La luz del día comenzaba a disiparse en el cuarto rojo. Eran más de las cuatro y la tarde se convertía, rápida, en crepúsculo. Yo oía aullar el viento y batir la lluvia en las ventanas. Mi cuerpo estaba ya tan frío como una piedra y, no obstante, cada vez sentía un frío mayor. Todo mi valor de antes se esfumaba. Mi acostumbrada humillación, las dudas que albergaba sobre mi propio valor, la habitual depresión de mi ánimo, recuperaban su imperio de siempre a medida que mi cólera decaía. Todos decían que yo era muy mala, y acaso lo fuese... ¿No acababa de ocurrírseme la idea de dejarme morir? Eso era un pecado y, además, ¿me sentía en efecto dispuesta a la muerte? ¿Acaso las tumbas situadas bajo el pavimento de la iglesia de Gateshead eran un lugar atractivo? Allí me habían dicho que fue enterrado Mr. Reed. Este recuerdo hizo aumentar mi temor.

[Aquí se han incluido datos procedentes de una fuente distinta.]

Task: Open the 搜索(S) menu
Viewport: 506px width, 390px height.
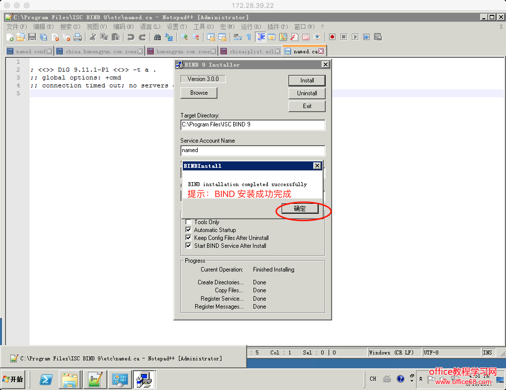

No me acordaba de él. Sólo sabía que mi tío, hermano de mi madre, me había recogido en su casa al quedarme huérfana y que, antes de morir, hizo prometer a su mujer que me trataría como a sus propios hijos. Sin duda, Mrs. Reed creía haber cumplido su promesa -y hasta quizá quepa decir que la cumplía tanto como se lo permitía su modo de ser-, pero en realidad, ¿cómo había de interesarse por una persona a la que no le unía parentesco alguno y que, muerto su marido, era una intrusa en su casa?
Comenzó a surgir en mi mente una extraña idea. Yo no dudaba de que, si mi tío hubiera vivido, me habría tratado bien. Y en aquellos momentos, mientras miraba al lecho y las paredes sombrías, y también, de vez en cuando, al espejo que daba a todas las cosas un aspecto fantástico, empecé a rememorar ocasiones en las que oyera hablar de muertos salidos de sus tumbas para vengar la desobediencia a sus últimas voluntades. Pensé que bien pudiera suceder que el espíritu de mi tío, indignado por los padecimientos que se infligían a la hija de su hermana, surgiese, ya de la tumba de la iglesia, ya del mundo desconocido en que moraba, y se presentase en aquella habitación para consolarme.